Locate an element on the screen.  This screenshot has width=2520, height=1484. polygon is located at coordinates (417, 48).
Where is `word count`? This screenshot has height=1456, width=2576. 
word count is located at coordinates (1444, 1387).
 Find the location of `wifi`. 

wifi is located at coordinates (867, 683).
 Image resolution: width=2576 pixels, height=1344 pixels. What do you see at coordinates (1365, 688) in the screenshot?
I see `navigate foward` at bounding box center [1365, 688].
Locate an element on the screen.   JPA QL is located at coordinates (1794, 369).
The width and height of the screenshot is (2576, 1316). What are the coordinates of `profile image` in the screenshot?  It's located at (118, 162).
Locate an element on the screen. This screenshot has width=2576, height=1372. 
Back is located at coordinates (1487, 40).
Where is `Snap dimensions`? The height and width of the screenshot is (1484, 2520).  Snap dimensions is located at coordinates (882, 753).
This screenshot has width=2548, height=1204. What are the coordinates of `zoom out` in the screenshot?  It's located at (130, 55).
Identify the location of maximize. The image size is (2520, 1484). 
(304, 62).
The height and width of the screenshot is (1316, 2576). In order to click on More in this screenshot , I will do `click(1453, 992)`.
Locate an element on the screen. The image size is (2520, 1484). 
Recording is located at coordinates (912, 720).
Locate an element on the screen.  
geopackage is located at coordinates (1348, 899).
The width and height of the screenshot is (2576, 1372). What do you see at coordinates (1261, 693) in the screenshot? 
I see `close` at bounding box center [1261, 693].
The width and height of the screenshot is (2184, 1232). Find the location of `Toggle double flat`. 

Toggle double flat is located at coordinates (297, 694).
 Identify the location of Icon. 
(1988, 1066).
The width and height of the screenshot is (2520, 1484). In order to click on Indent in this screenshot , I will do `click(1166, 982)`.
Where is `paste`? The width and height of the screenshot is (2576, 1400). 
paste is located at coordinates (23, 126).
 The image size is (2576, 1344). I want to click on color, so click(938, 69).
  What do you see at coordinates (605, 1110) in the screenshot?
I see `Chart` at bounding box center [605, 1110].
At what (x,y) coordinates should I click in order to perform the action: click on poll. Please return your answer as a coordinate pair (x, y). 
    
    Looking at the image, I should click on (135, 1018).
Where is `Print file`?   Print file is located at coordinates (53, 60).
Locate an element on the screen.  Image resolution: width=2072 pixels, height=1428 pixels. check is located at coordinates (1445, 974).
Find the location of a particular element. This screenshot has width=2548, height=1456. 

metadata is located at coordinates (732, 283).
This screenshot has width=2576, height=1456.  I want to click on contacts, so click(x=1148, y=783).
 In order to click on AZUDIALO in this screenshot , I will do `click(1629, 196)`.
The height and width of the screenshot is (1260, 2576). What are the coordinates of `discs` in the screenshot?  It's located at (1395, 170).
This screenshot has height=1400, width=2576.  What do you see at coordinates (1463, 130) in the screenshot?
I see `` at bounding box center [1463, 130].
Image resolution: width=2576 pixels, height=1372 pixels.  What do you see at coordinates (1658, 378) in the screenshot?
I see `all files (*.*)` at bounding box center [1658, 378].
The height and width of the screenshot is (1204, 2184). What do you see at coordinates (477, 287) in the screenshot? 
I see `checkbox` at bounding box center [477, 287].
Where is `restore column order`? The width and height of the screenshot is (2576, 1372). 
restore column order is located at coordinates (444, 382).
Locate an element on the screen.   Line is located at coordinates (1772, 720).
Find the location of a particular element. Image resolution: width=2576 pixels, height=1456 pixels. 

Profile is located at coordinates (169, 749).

········

Change each "Locate an element" in the lines above to "Find an element", and write out all the lines again with nothing else altered.

Find an element on the screen.  This screenshot has width=2520, height=1484. polygon is located at coordinates (417, 48).
Where is `word count`? This screenshot has height=1456, width=2576. 
word count is located at coordinates (1444, 1387).
 Find the location of `wifi`. 

wifi is located at coordinates (867, 683).
 Image resolution: width=2576 pixels, height=1344 pixels. What do you see at coordinates (1365, 688) in the screenshot?
I see `navigate foward` at bounding box center [1365, 688].
Find an element on the screen.   JPA QL is located at coordinates (1794, 369).
The width and height of the screenshot is (2576, 1316). What are the coordinates of `profile image` in the screenshot?  It's located at (118, 162).
Find an element on the screen. This screenshot has width=2576, height=1372. 
Back is located at coordinates (1487, 40).
Where is `Snap dimensions`? The height and width of the screenshot is (1484, 2520).  Snap dimensions is located at coordinates (882, 753).
This screenshot has width=2548, height=1204. What are the coordinates of `zoom out` in the screenshot?  It's located at (130, 55).
Identify the location of maximize. The image size is (2520, 1484). 
(304, 62).
The height and width of the screenshot is (1316, 2576). In order to click on More in this screenshot , I will do `click(1453, 992)`.
Find an element on the screen. The image size is (2520, 1484). 
Recording is located at coordinates (912, 720).
Find an element on the screen.  
geopackage is located at coordinates (1348, 899).
The width and height of the screenshot is (2576, 1372). What do you see at coordinates (1261, 693) in the screenshot? 
I see `close` at bounding box center [1261, 693].
The width and height of the screenshot is (2184, 1232). Find the location of `Toggle double flat`. 

Toggle double flat is located at coordinates (297, 694).
 Identify the location of Icon. 
(1988, 1066).
The width and height of the screenshot is (2520, 1484). In order to click on Indent in this screenshot , I will do `click(1166, 982)`.
Where is `paste`? The width and height of the screenshot is (2576, 1400). 
paste is located at coordinates (23, 126).
 The image size is (2576, 1344). I want to click on color, so click(938, 69).
  What do you see at coordinates (605, 1110) in the screenshot?
I see `Chart` at bounding box center [605, 1110].
At what (x,y) coordinates should I click in order to perform the action: click on poll. Please return your answer as a coordinate pair (x, y). 
    
    Looking at the image, I should click on (135, 1018).
Where is `Print file`?   Print file is located at coordinates (53, 60).
Find an element on the screen.  Image resolution: width=2072 pixels, height=1428 pixels. check is located at coordinates (1445, 974).
Find the location of a particular element. This screenshot has width=2548, height=1456. 

metadata is located at coordinates (732, 283).
This screenshot has width=2576, height=1456.  I want to click on contacts, so click(x=1148, y=783).
 In order to click on AZUDIALO in this screenshot , I will do `click(1629, 196)`.
The height and width of the screenshot is (1260, 2576). What are the coordinates of `discs` in the screenshot?  It's located at (1395, 170).
This screenshot has height=1400, width=2576.  What do you see at coordinates (1463, 130) in the screenshot?
I see `` at bounding box center [1463, 130].
Image resolution: width=2576 pixels, height=1372 pixels.  What do you see at coordinates (1658, 378) in the screenshot?
I see `all files (*.*)` at bounding box center [1658, 378].
The height and width of the screenshot is (1204, 2184). What do you see at coordinates (477, 287) in the screenshot? 
I see `checkbox` at bounding box center [477, 287].
Where is `restore column order`? The width and height of the screenshot is (2576, 1372). 
restore column order is located at coordinates (444, 382).
Find an element on the screen.   Line is located at coordinates (1772, 720).
Find the location of a particular element. Image resolution: width=2576 pixels, height=1456 pixels. 

Profile is located at coordinates (169, 749).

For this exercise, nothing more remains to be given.